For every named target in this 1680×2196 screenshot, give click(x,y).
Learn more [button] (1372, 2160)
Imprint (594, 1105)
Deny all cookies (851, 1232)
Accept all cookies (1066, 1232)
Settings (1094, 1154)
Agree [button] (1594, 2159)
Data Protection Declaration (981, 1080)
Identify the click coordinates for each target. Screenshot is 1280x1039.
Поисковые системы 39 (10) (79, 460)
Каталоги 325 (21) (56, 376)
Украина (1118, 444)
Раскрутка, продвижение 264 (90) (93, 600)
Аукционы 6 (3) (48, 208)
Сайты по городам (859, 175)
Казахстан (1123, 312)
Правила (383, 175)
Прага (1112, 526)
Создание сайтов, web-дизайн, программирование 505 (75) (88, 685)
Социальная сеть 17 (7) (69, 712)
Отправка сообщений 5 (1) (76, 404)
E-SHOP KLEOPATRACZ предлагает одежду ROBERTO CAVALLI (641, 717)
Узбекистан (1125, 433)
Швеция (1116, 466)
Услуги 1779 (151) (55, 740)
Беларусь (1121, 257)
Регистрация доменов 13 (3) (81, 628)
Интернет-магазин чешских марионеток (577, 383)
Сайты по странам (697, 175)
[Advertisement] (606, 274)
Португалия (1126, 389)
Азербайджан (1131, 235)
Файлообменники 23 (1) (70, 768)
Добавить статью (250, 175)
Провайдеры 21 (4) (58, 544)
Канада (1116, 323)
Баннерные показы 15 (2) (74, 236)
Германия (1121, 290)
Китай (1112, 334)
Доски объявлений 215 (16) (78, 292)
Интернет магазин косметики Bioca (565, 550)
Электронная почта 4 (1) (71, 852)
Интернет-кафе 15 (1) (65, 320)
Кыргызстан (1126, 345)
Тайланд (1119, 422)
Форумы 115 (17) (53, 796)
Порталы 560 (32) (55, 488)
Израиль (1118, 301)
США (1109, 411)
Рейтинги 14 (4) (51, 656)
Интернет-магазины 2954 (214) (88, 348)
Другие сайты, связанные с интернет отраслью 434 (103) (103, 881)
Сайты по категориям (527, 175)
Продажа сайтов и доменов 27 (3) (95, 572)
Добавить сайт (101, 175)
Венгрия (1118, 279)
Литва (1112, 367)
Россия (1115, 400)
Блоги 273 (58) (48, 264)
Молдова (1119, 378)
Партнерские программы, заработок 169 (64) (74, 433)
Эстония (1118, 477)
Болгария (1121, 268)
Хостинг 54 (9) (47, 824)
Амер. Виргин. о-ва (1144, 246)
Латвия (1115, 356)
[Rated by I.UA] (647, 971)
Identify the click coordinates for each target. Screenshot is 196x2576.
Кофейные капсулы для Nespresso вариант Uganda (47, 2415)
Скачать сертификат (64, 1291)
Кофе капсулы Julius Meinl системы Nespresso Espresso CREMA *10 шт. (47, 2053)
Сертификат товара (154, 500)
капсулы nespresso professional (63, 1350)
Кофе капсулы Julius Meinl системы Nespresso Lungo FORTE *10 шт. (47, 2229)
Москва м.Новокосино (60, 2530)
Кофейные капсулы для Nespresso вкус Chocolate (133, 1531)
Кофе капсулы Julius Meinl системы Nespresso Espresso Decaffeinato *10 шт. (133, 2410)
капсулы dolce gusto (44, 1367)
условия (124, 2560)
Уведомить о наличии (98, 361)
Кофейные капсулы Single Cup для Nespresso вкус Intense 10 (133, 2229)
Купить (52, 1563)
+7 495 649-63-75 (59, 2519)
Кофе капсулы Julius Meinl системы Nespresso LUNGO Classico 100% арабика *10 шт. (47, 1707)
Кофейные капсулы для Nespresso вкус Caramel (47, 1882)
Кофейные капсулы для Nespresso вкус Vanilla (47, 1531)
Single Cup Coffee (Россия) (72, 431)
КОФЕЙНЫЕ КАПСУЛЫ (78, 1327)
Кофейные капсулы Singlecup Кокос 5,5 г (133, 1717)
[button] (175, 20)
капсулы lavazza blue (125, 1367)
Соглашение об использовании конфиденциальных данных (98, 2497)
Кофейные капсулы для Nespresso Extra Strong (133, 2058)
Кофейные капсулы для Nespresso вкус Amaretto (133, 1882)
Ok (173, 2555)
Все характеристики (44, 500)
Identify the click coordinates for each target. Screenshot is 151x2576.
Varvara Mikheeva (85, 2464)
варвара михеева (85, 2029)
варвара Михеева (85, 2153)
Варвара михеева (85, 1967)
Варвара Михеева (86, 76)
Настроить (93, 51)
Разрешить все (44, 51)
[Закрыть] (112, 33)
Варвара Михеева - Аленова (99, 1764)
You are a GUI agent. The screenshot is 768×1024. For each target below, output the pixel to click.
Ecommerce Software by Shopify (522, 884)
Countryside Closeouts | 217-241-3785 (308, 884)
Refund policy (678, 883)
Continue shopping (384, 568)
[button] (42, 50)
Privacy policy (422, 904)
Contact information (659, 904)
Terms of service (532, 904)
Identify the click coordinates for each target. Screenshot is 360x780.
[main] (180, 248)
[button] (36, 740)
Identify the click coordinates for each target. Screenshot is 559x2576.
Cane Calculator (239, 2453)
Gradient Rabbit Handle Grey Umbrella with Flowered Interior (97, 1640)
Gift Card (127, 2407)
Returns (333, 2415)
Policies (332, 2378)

*****

WHAT TO PRODUCE :: Going back over the entries above, copy word for word every line from the one that has "Германия (1121, 290)" on through the one that has "Varvara Mikheeva (85, 2464)".

RESPONSE TO THE TASK ::
Германия (1121, 290)
Китай (1112, 334)
Доски объявлений 215 (16) (78, 292)
Интернет магазин косметики Bioca (565, 550)
Электронная почта 4 (1) (71, 852)
Интернет-кафе 15 (1) (65, 320)
Кыргызстан (1126, 345)
Тайланд (1119, 422)
Форумы 115 (17) (53, 796)
Порталы 560 (32) (55, 488)
Израиль (1118, 301)
США (1109, 411)
Рейтинги 14 (4) (51, 656)
Интернет-магазины 2954 (214) (88, 348)
Другие сайты, связанные с интернет отраслью 434 (103) (103, 881)
Сайты по категориям (527, 175)
Продажа сайтов и доменов 27 (3) (95, 572)
Добавить сайт (101, 175)
Венгрия (1118, 279)
Литва (1112, 367)
Россия (1115, 400)
Блоги 273 (58) (48, 264)
Молдова (1119, 378)
Партнерские программы, заработок 169 (64) (74, 433)
Эстония (1118, 477)
Болгария (1121, 268)
Хостинг 54 (9) (47, 824)
Амер. Виргин. о-ва (1144, 246)
Латвия (1115, 356)
[Rated by I.UA] (647, 971)
Identify the click coordinates for each target. Screenshot is 196x2576.
Кофейные капсулы для Nespresso вариант Uganda (47, 2415)
Скачать сертификат (64, 1291)
Кофе капсулы Julius Meinl системы Nespresso Espresso CREMA *10 шт. (47, 2053)
Сертификат товара (154, 500)
капсулы nespresso professional (63, 1350)
Кофе капсулы Julius Meinl системы Nespresso Lungo FORTE *10 шт. (47, 2229)
Москва м.Новокосино (60, 2530)
Кофейные капсулы для Nespresso вкус Chocolate (133, 1531)
Кофе капсулы Julius Meinl системы Nespresso Espresso Decaffeinato *10 шт. (133, 2410)
капсулы dolce gusto (44, 1367)
условия (124, 2560)
Уведомить о наличии (98, 361)
Кофейные капсулы Single Cup для Nespresso вкус Intense 10 (133, 2229)
Купить (52, 1563)
+7 495 649-63-75 (59, 2519)
Кофе капсулы Julius Meinl системы Nespresso LUNGO Classico 100% арабика *10 шт. (47, 1707)
Кофейные капсулы для Nespresso вкус Caramel (47, 1882)
Кофейные капсулы для Nespresso вкус Vanilla (47, 1531)
Single Cup Coffee (Россия) (72, 431)
КОФЕЙНЫЕ КАПСУЛЫ (78, 1327)
Кофейные капсулы Singlecup Кокос 5,5 г (133, 1717)
[button] (175, 20)
капсулы lavazza blue (125, 1367)
Соглашение об использовании конфиденциальных данных (98, 2497)
Кофейные капсулы для Nespresso Extra Strong (133, 2058)
Кофейные капсулы для Nespresso вкус Amaretto (133, 1882)
Ok (173, 2555)
Все характеристики (44, 500)
Identify the click coordinates for each target. Screenshot is 151x2576.
Varvara Mikheeva (85, 2464)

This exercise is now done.